Now he has found his key for hustling conservative electorate. He is playing the liberal media card and saying he embodies conservative values. Like Bill with his credulous fans, Newt is hoping conservatives suffer amnesia. Possibly some do. Perhaps they cannot recall mere months ago when this insufferable whiz kid was lambasting the great Congressman Paul Ryan for “right-wing social engineering” — more evidence of Newt’s not-so-hidden longing for the approval of the liberal media.

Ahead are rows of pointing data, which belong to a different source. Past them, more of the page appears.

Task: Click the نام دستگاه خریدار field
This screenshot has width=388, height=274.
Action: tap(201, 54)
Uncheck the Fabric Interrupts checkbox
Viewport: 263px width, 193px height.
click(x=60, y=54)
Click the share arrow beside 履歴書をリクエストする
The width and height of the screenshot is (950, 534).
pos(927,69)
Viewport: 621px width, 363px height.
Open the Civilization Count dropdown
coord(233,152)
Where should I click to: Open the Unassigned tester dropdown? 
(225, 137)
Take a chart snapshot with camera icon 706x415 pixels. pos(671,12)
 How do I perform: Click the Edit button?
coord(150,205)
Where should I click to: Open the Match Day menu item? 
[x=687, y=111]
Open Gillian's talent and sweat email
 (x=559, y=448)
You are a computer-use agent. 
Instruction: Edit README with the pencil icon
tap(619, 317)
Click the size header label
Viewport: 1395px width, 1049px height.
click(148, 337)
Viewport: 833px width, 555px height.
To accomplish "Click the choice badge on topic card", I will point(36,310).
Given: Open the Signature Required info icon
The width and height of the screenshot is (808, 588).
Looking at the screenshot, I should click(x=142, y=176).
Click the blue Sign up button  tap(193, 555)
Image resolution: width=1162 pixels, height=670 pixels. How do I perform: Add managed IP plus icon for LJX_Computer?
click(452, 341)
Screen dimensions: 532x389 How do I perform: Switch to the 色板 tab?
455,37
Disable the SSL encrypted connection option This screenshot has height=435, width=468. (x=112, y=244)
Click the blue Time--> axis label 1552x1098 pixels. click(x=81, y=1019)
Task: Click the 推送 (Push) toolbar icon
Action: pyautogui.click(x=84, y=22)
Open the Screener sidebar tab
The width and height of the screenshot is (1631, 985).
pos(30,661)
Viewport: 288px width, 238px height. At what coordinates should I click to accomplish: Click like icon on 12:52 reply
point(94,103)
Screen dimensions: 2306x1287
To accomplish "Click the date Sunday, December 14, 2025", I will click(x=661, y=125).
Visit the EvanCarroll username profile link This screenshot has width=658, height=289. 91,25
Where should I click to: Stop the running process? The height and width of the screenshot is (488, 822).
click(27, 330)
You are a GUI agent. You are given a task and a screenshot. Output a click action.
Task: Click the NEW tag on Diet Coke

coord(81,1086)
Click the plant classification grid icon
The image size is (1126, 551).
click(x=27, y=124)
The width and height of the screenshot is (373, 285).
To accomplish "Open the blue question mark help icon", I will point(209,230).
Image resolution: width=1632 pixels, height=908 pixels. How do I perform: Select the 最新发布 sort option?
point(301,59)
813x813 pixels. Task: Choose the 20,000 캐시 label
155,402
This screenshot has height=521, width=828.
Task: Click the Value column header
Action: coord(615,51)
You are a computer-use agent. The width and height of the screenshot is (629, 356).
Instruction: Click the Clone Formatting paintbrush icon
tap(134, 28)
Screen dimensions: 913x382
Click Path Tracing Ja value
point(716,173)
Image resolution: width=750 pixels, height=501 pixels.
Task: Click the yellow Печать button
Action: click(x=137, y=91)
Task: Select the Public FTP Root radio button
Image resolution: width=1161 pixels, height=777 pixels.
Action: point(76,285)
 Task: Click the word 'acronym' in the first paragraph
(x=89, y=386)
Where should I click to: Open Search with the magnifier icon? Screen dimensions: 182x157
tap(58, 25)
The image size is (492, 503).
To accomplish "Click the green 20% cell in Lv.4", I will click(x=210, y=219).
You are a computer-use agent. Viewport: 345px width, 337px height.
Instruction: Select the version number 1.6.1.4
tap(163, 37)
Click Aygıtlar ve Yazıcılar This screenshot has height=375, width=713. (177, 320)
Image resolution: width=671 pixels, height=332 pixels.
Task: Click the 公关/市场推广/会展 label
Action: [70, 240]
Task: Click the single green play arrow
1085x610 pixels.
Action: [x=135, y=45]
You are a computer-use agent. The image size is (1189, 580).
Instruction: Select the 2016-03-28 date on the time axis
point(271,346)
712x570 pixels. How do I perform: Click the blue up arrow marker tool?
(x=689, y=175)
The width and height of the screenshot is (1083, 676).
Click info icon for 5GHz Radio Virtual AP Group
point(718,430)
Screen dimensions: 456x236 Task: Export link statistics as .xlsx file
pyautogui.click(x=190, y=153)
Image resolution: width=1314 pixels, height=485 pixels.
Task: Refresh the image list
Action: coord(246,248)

After his Ryan moment Newt’s campaign was a death wagon, and it will be so again — hopefully before he gets the nomination. Conservatives should not climb onto his death wagon. He is a huckster, and I for one will not be rendered a contortionist trying to defend him. I did so in his earliest days and learned my lesson.

After Newt’s and Bill’s disastrous experiences in government both went on to create empires, Bill in philanthropy and cheap thought, Newt in public policy and cheap thought. As an ex-president Bill has wrung up an unprecedented $75.6 million since absconding from the White House with White House loot and shameless pardons. I do not know how much Newt has amassed, but he got between $1.6 million to $1.8 million from Freddie Mac, and he lobbied for Medicare Part B while receiving, according to the Washington Examiner’s Tim Carney, “Big Bucks Pushing Corporate Welfare.” Now after a lifetime in Washington he is promoting himself as an outsider.

Contending with Newt for the Republican nomination are Ron Paul, Rick Santorum, and Mitt Romney. All three are truer conservatives than Newt. I like them all. But John Bolton, former ambassador the United Nations, and John Lehman, President Reagan’s secretary of the navy, are for Mitt, and they are solid conservatives. Governor Christie and the economic pundit Larry Kudlow laud Mitt on taxes, on spending, and on attacking crony capitalism. Mr. Kudlow calls Mr. Romney “Reaganesque.” Ann Coulter seems to loathe Newt. That is good enough for me.

Back in 1992 I appeared with Chris Matthews on some gasbag’s television show. Was it Donohue? At any rate, I said candidate Clinton had more skeletons in his closet than a body snatcher. It was a prescient line then, and I always got a laugh. I can apply the same line today to Newt, though he has skeletons both inside and outside his closet.

Conservatives should not be surprised by the scandals that lie ahead, if they stick with him. Those of us, who raised the question of character in 1992, were confronted by an indignant Bill Clinton, treating the topic as a low blow. To listen to him, character was the “c” word of American politics. It was reprehensible to mention it. By now we know. Character matters. Paul, Santorum, and Romney have it. Newt has Clinton’s character.